> [Available data]
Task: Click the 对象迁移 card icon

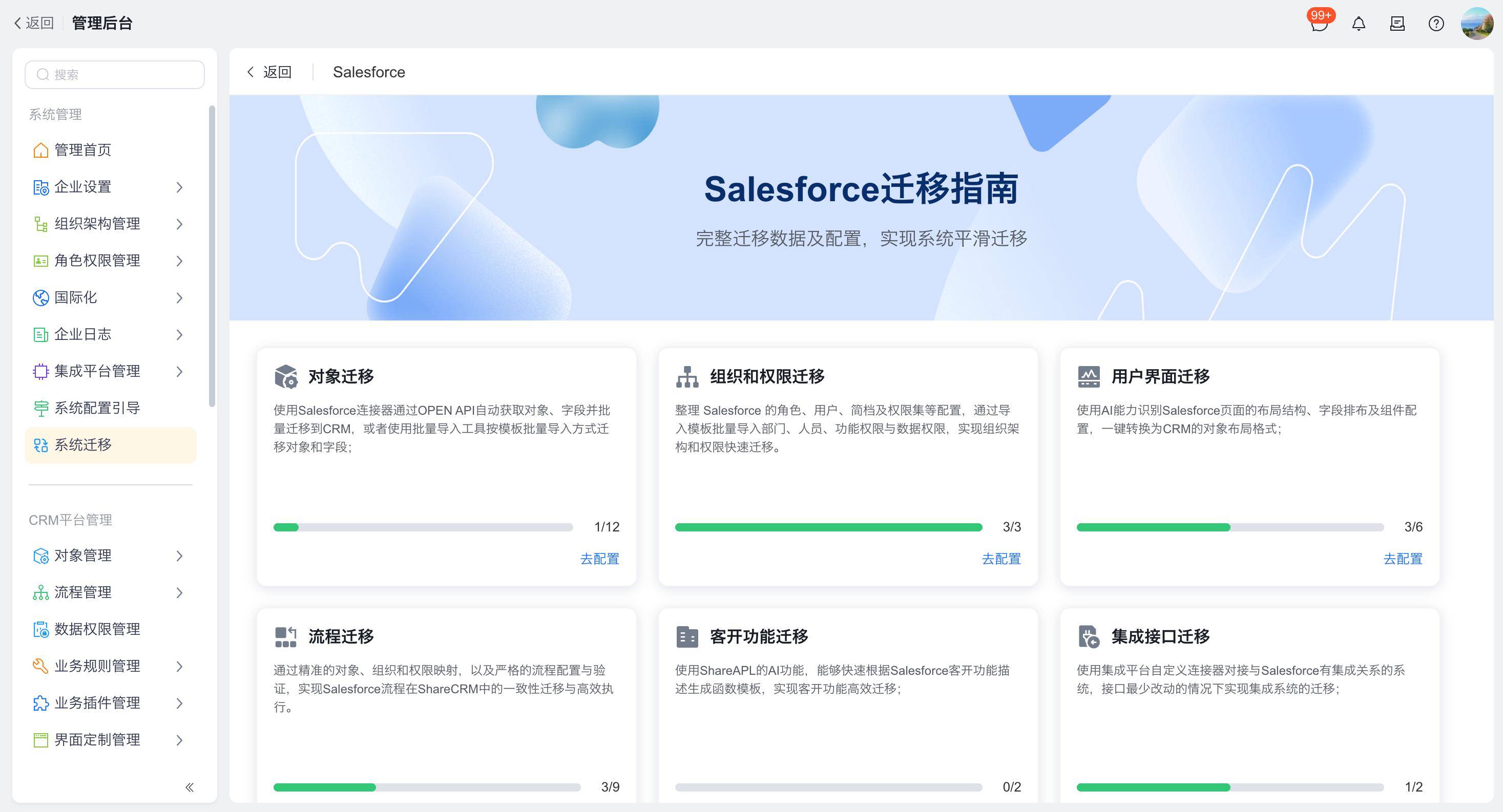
--
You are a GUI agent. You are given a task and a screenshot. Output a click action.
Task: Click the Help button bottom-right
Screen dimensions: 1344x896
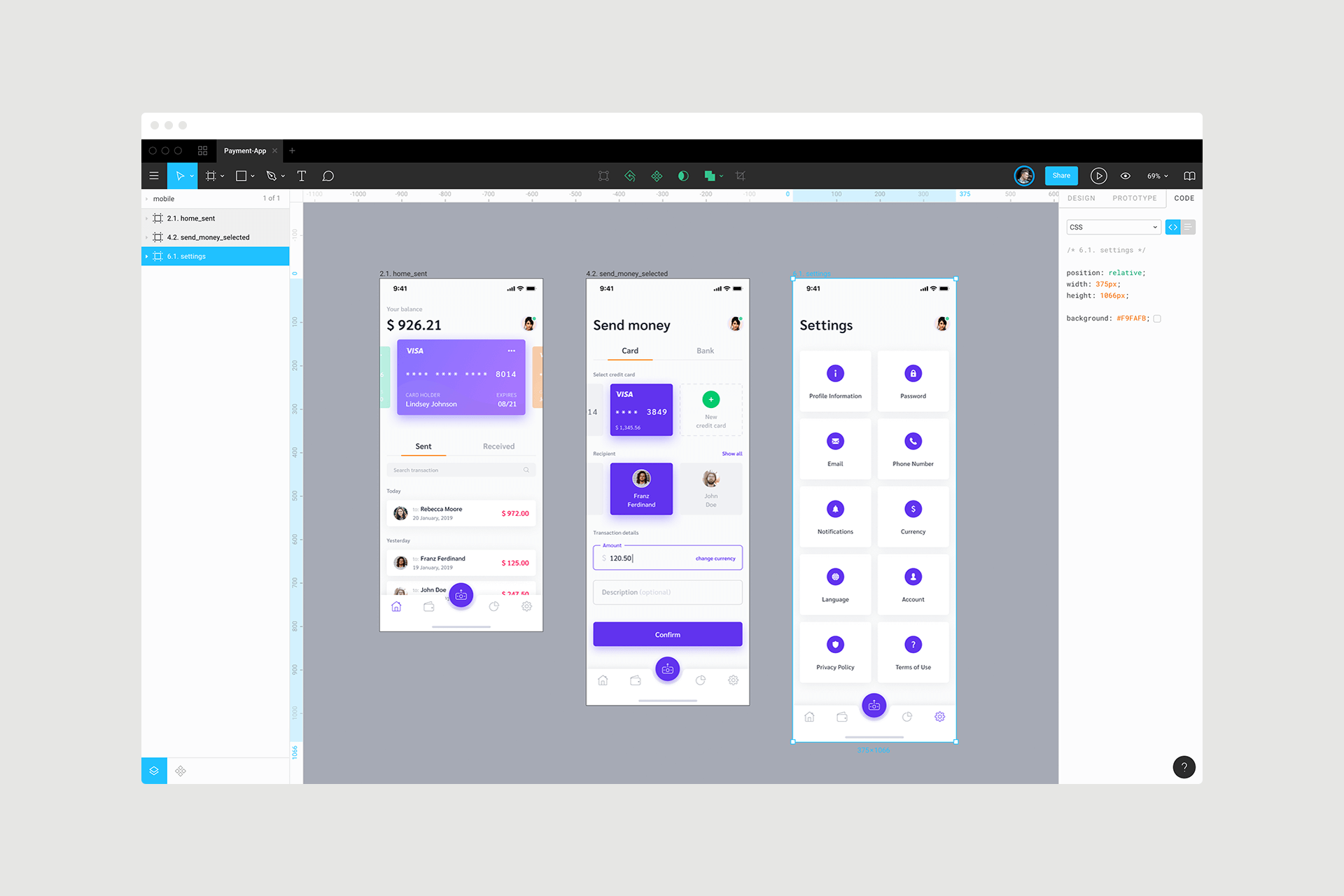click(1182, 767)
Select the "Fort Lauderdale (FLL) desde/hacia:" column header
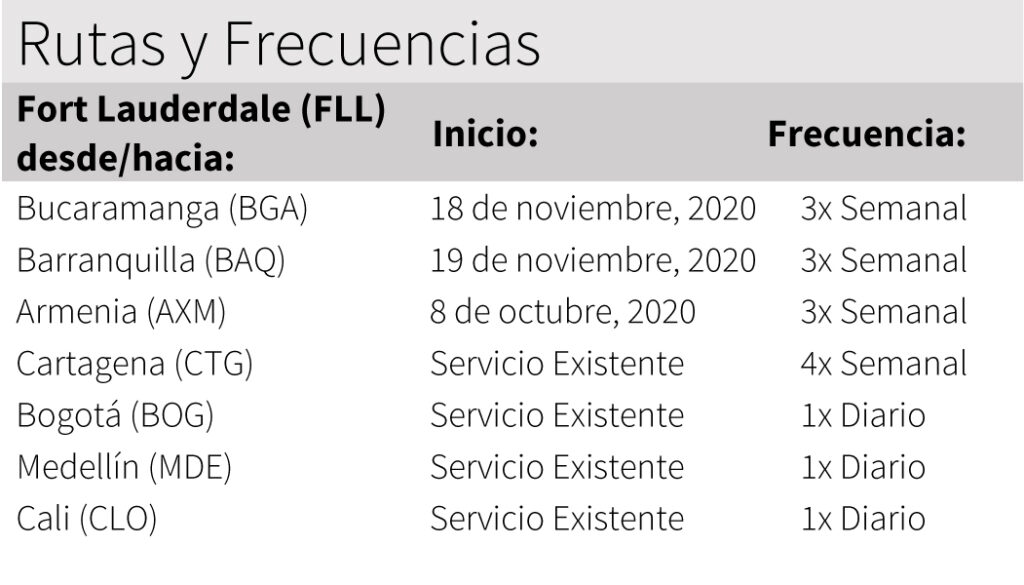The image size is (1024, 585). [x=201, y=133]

> [Set task]
Please rewrite the material between the lines holding "You are a GUI" and "The image size is (1024, 585). [x=201, y=133]", inclusive, as a two-column CSV with the headers instruction and response. Make one row for each text and its marked answer, put each value in a quoted field with line breaks turned into spaces, and leave the pictures out.

> [Task result]
instruction,response
"You are a GUI agent. You are given a task and a screenshot. Output a click action. Task: Click the Help button bottom-right Screen dimensions: 1344x896","click(1182, 767)"
"Select the ""Fort Lauderdale (FLL) desde/hacia:"" column header","The image size is (1024, 585). [x=201, y=133]"